The way we connect with customers is changing. Kim Rae laxide Learn what brands need to do to take advantage of AI-enabled CRM tools.
Data is at the heart of a good AI-enabled CRM strategy, explains Le (Christiann Koepek/Unsplash)
Automation is firmly embedded in modern marketing, allowing organizations to manage and personalize marketing communications throughout the customer lifecycle. Brands can now send triggered communications based on customer behavior, but artificial intelligence appears to be taking this to a whole new level. By combining AI and market automation, marketers can identify customer behavioral patterns across multiple touchpoints and automatically personalize messaging content.
Many e-commerce brands are increasingly integrating marketing automation into their CRM strategies as a core driver of revenue, repeat purchases, and customer lifetime value. They are building automated lifecycle journeys that communicate with customers at key moments in their relationship with a brand. Importantly, advances in generative AI and machine learning are now enabling brands to automate highly personalized email experiences at these critical moments through CRM.
As consumer behavior and expectations change, CRM is expanding beyond email to managing multichannel, personalized communications across touchpoints that customers actually interact with, such as SMS and push notifications. However, email is still the backbone of CRM. Triggered email programs are often the best-performing campaigns in e-commerce CRMs because they directly respond to customer behavior.
Although AI enables advanced personalization, strong segmentation remains the core of an effective CRM strategy.

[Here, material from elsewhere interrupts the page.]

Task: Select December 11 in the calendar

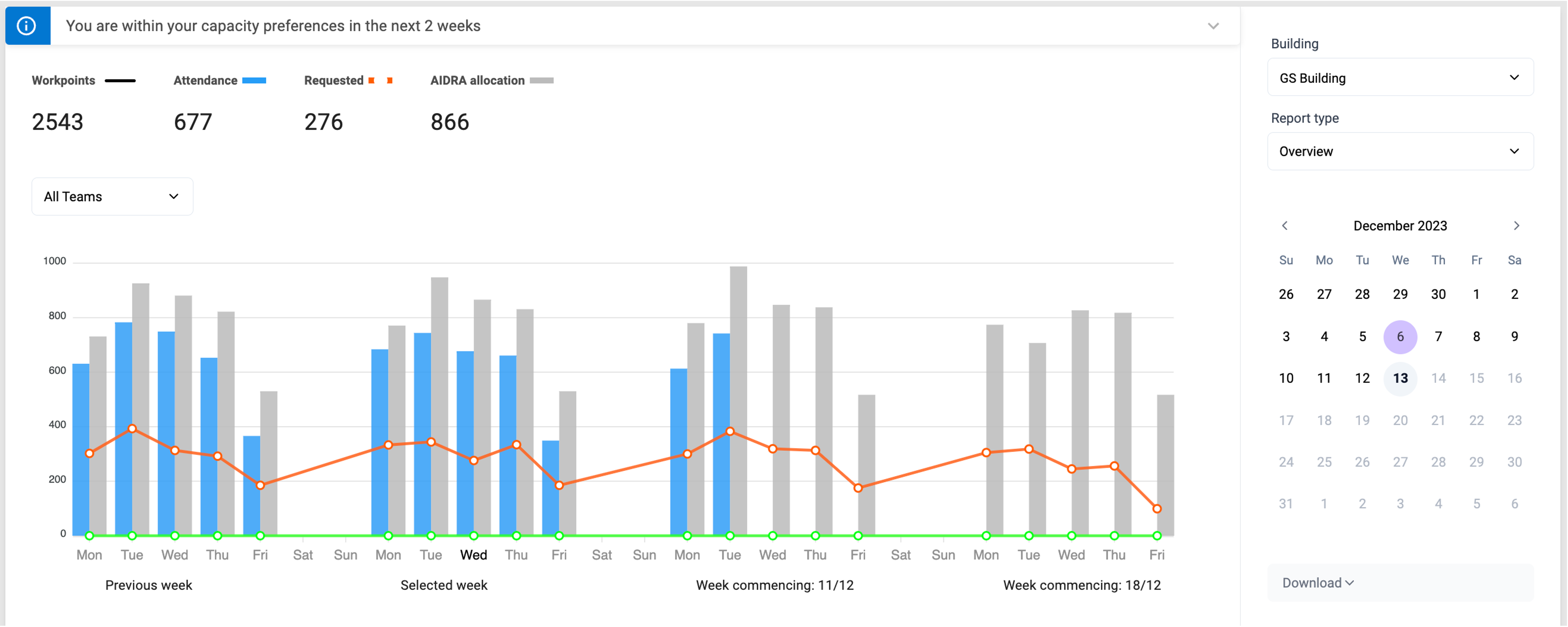Action: pyautogui.click(x=1323, y=378)
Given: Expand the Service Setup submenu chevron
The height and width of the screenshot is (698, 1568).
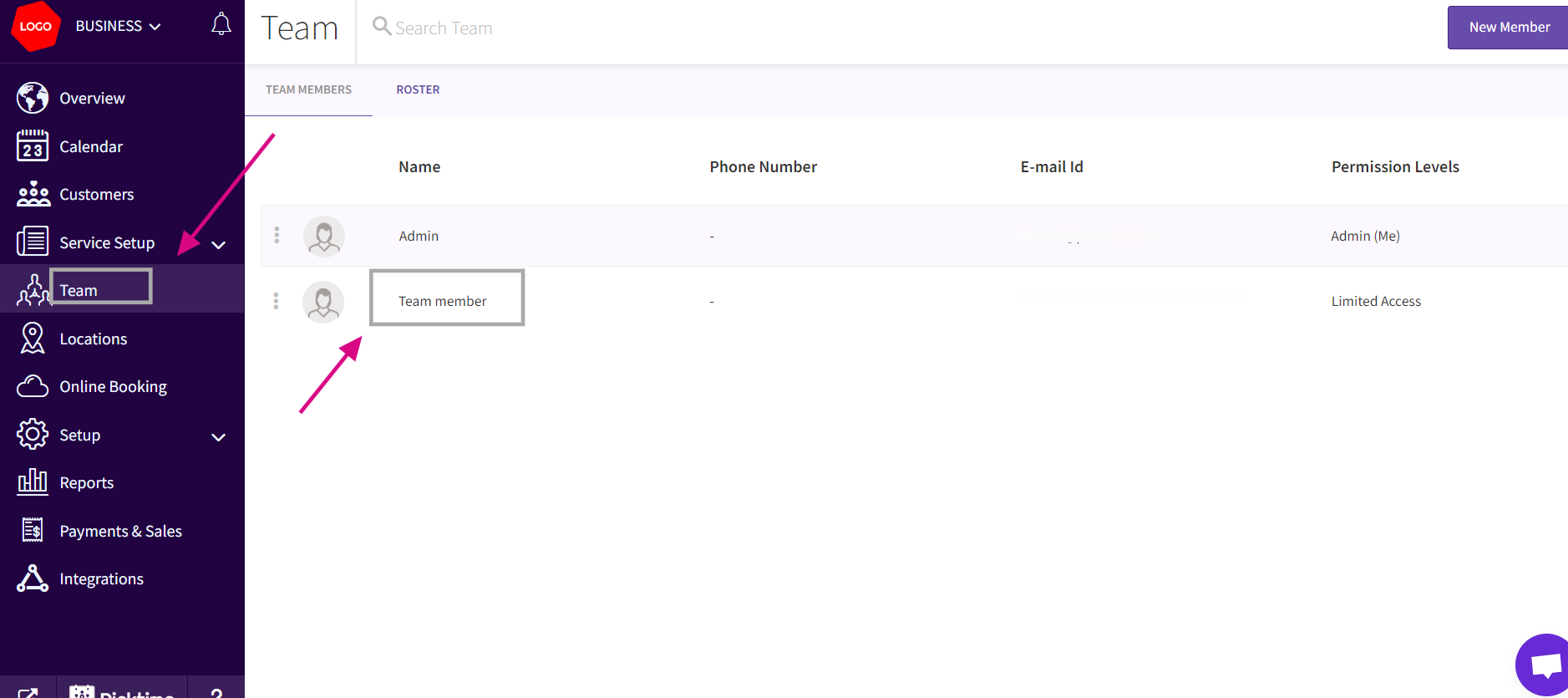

This ensures that your messages are relevant to different customer groups, rather than treating all customers the same. Modern e-commerce segmentation, enabled by AI, increasingly incorporates behavioral and predictive data.
Laying the foundation for effective segmentation means building the structure, data, and strategy needed to divide a broad audience into meaningful groups that can be targeted.
These are five key steps to establishing that foundation.
Evaluate how data is integrated across data collection points and systems
Before you can personalize communications with CRM, you need to understand where your customer data comes from and how it’s connected.
Most e-commerce brands collect customer data across multiple systems, including e-commerce platforms, marketing automation and email tools, loyalty programs, and customer service systems. Without proper integration, these systems create data silos.
Reviewing your data collection points can help you identify where customer data is generated, how it flows between systems, and which teams have access to it. Many organizations are moving to a single customer view, where behavioral, transactional, and engagement data is unified to automate more precise personalization across channels.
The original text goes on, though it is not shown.